R-CNN (Region-based CNN)
Pioneering object detection architecture that uses selective region proposals followed by a CNN to extract features, then SVMs to classify each proposed region.
Fast R-CNN
Improvement of R-CNN that shares computations between region proposals using ROI pooling to efficiently extract features and combines classification and regression in a single network.
Faster R-CNN
Advanced architecture integrating a Region Proposal Network (RPN) that shares convolutional features with the detection network, eliminating the need for external selective search.
Anchor Box
Predefined boxes of different dimensions and ratios used as references to predict bounding boxes, serving as anchor points to improve object localization accuracy.
Bounding Box
Rectangle defined by coordinates (x, y, width, height) that delimits the position of a detected object in an image, used for precise spatial localization of elements.
Non-Maximum Suppression (NMS)
Post-processing algorithm that eliminates redundant detections by keeping only the boxes with the highest scores and removing those that overlap beyond a defined IoU threshold.
Region Proposal Network (RPN)
Convolutional neural network that directly generates candidate region proposals using anchor boxes and predicting object probabilities and box adjustments for each location.
Intersection over Union (IoU)
Evaluation metric measuring the overlap between the predicted box and the ground truth box, calculated as the ratio of the intersection over the union of the two boxes.
Feature Pyramid Network (FPN)
Architecture combining multi-scale features through top-down and lateral connections, improving the detection of objects at different sizes in the same image.
Single Shot Detector (SSD)
Unified object detector eliminating region proposals by directly predicting boxes and classes from feature maps at different scales for efficient multi-scale detection.
Mask R-CNN
Extension of Faster R-CNN adding a segmentation branch predicting binary masks for each object, simultaneously performing detection, classification, and instance segmentation.
Object Detection
Computer vision task combining localization and classification to identify and delimit multiple objects in an image with bounding boxes and category labels.

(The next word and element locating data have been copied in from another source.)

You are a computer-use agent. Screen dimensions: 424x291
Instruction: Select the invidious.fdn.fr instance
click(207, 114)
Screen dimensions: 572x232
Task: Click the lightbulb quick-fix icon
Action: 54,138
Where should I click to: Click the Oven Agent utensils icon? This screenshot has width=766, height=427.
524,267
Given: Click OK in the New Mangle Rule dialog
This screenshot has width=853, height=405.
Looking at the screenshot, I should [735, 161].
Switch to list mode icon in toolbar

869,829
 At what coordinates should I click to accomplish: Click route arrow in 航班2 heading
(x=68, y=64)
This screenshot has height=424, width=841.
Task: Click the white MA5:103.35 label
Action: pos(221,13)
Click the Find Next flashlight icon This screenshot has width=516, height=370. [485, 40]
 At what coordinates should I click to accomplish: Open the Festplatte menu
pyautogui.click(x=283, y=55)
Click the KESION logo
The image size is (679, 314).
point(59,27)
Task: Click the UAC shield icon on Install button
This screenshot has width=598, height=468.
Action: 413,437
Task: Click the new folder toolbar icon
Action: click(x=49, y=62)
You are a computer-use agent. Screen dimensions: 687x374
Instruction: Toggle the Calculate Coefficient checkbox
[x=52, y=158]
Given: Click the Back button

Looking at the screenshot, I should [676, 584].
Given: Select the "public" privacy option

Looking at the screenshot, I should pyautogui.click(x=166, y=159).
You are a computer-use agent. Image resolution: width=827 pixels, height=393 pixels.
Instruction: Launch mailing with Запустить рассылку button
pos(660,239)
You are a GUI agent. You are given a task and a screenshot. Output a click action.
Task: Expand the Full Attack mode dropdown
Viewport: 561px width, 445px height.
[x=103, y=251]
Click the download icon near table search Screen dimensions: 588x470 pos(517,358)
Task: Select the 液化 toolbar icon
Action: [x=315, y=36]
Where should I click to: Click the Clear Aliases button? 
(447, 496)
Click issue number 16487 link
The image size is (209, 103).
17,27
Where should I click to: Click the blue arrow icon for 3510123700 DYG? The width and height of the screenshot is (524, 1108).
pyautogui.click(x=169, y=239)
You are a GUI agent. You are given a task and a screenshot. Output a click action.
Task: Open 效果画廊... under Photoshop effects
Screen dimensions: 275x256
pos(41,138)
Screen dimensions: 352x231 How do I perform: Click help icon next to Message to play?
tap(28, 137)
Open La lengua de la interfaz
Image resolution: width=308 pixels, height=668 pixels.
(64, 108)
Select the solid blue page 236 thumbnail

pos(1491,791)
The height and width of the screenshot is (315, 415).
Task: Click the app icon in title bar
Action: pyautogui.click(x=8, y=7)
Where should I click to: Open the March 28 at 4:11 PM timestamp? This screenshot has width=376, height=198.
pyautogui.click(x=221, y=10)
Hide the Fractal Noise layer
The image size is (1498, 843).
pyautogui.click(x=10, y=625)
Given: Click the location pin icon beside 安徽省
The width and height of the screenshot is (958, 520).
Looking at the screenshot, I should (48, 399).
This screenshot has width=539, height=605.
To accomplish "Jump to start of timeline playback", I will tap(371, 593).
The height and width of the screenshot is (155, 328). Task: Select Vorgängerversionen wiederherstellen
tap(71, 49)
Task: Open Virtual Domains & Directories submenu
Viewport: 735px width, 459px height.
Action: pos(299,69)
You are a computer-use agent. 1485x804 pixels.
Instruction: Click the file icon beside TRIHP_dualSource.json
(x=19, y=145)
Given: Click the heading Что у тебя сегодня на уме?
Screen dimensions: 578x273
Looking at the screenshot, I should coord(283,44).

mAP (Mean Average Precision)
Standard evaluation metric in object detection calculating the mean of average precisions across all classes, integrating precision, recall, and IoU thresholds for overall performance.
Backbone Network
Fundamental CNN network (e.g., ResNet, VGG) extracting hierarchical features from the image, serving as the base for detection heads in modern architectures.
Strided Convolution
Convolutional operation with stride greater than 1, reducing the spatial dimensions of the feature map while increasing the receptive field to capture wider contexts.